L'Église de Satan
Prologue
Le bûcher ________________________ 16 mars
1244
« Il est des citadelles sombres,
d’où la lumière jaillit, jaillit d’entre les tombes
Et dont le chant funèbre rime chaque seconde
Avec l’écho tenace des souffrances du monde. »
ESCARTILLE DE PUIVERT,
Chanson albigeoise, « le Livre de Vie ».
Bienvenue dans l’Église
de Satan.
Montségur.
Forteresse du vide.
Château-temple surgi des hasards de la pierre
et de la démesure de ses bâtisseurs.
Il était là, le pech de Montségur, cet
immense rocher qui semblait suspendre l’édifice entre la terre et le ciel, sanctuaire
aux murailles déchiquetées, élevé à la gloire des hérétiques. L’ombre
recouvrait peu à peu les vallées entourant la montagne. Un sentier montait en
lacet sur son versant ouest. La pente, raide et découverte, était semée d’embûches.

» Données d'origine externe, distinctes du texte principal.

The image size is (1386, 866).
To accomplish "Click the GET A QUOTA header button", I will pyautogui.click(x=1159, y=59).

À tout instant, on pouvait craindre l’éboulement, et l’on risquait d’être happé
dans les gouffres qui cernaient le sanctuaire. Le pic de Montségur était situé
sur les terres du suzerain de Mirepoix ; il était tenu par Raymond de
Péreille, vassal des comtes de Foix, loin des grandes routes, au cœur de ce
pays dévoué à l’hérésie. Le château se perdait dans les brumes, là-haut, à plus
de mille deux cents mètres d’altitude, frappé du mystère de ce paysage irréel. De
la montagne émergeait une masse cubique, jaillie de la pierre brute, entourée
des engins de construction, poulies et plateaux utilisés pour monter les
rochers, échafaudages improbables, cordes dansant au milieu de nulle part, par-dessus
des à-pics vertigineux. Des lignes chaotiques de cabanes habitées par les
constructeurs, bâties à la hâte et fouettées par le vent, esquissaient un
village qui déroulait ses lacis de ruelles au seuil des abîmes.

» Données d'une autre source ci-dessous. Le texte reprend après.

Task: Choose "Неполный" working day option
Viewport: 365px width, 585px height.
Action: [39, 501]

Un seul chemin y menait, un chemin étroit qui
serpentait au milieu des épineux. Pour qui voulait s’y rendre, l’ascension
était ardue, caillouteuse. Pèlerins et voyageurs dépassaient une chicane à l’abandon,
montaient, montaient encore et soudain, les guetteurs se mettaient en travers
de leur route. On leur demandait leur méreau, cette pièce de métal qui servait
aux hérétiques de signe de reconnaissance. Plus haut, les cimes paraissaient s’écarter
au-dessus des visiteurs. Ils apercevaient alors les murs barrant l’accès de la
face sud, puis le fossé et la barbacane qui protégeaient le flanc du château. Ils
ne pouvaient être qu’impressionnés par cette image puissante du repaire de
Montségur, couvent semé de lueurs sépulcrales, symbole de la révolte en marche,
levant ses murs vers les nuages lourds de menaces, où, sans doute, le Dieu muet
que l’on se disputait en Occitanie jetait sur ses pauvres créatures cet œil
sévère, prélude aux grands châtiments.
Le château ne représentait qu’une partie du
système de défense du site. C’était tout l’éperon rocheux que l’on avait
patiemment fortifié : les défenses avancées enserraient les falaises, des
postes de surveillance dominaient les gorges du Caroulet, des chemins de ronde
longeaient tout le périmètre. Une palissade entourait la lice ; au sud, une
porte immense était protégée par des hourds, galeries de bois elles aussi, greffées
sur les murailles pour en empêcher l’accès. Le village se lovait sur le versant
nord, entre le château et les chicanes qui le protégeaient. Ce castrum improvisé dans les sommets, articulé en terrasses successives, entourait le
logis de Raymond de Péreille, et la maison des hérétiques où l’on accueillait
les pèlerins. Des écuries de fortune avaient été édifiées, à côté d’une meule à
bras. Pas un pouce de terrain n’avait été négligé. Le pic était si difficile d’accès
que toutes ces constructions étaient autant de défis à la raison. Des citernes
permettaient de recueillir l’eau de pluie, par des canalisations de pierre ou
de terre cuite courant depuis les toitures. Au centre du château se trouvait
une cour à ciel ouvert, autour de laquelle étaient disposés, sur trois étages, les
ateliers, les échoppes, les salles d’armes et de réserves. À l’intérieur du
donjon, un escalier hélicoïdal menait au logis seigneurial. C’était du fossé, tout
proche du château, que l’on avait tiré la roche nécessaire au système de
défense de Montségur. Là, un pont de bois se jetait par-dessus douze cents
mètres de vide pour atteindre la crête voisine.